ACTIVITY
Would you please give every entry again exactly, without the pictures?

DATA PROVIDED
+ + +

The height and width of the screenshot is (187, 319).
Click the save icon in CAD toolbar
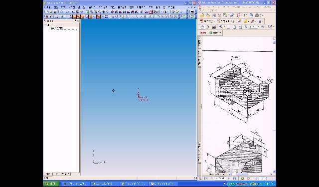coord(55,12)
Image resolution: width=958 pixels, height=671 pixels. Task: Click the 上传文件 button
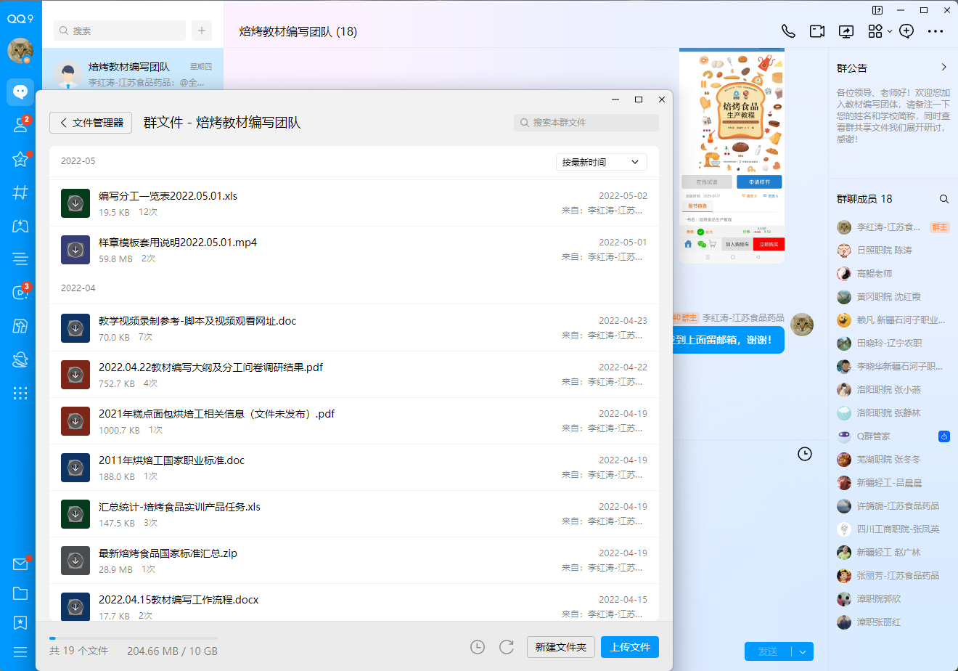point(629,647)
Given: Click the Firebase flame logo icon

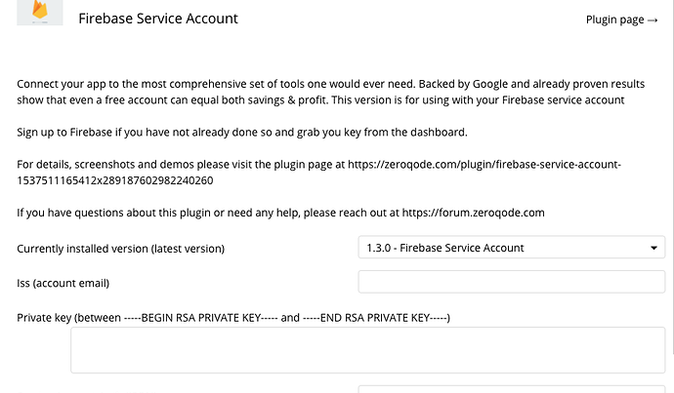Looking at the screenshot, I should (40, 12).
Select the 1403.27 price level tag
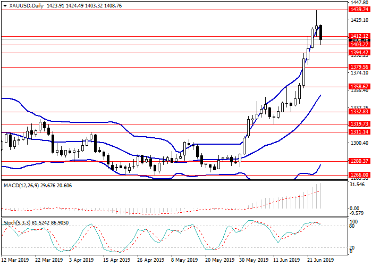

+ + +

RESULT OF THE TASK
The height and width of the screenshot is (187, 319).
Click the save icon in CAD toolbar
coord(55,12)
Image resolution: width=958 pixels, height=671 pixels. Task: Click the 上传文件 button
point(629,647)
Given: Click the Firebase flame logo icon

Looking at the screenshot, I should (40, 12).
Select the 1403.27 price level tag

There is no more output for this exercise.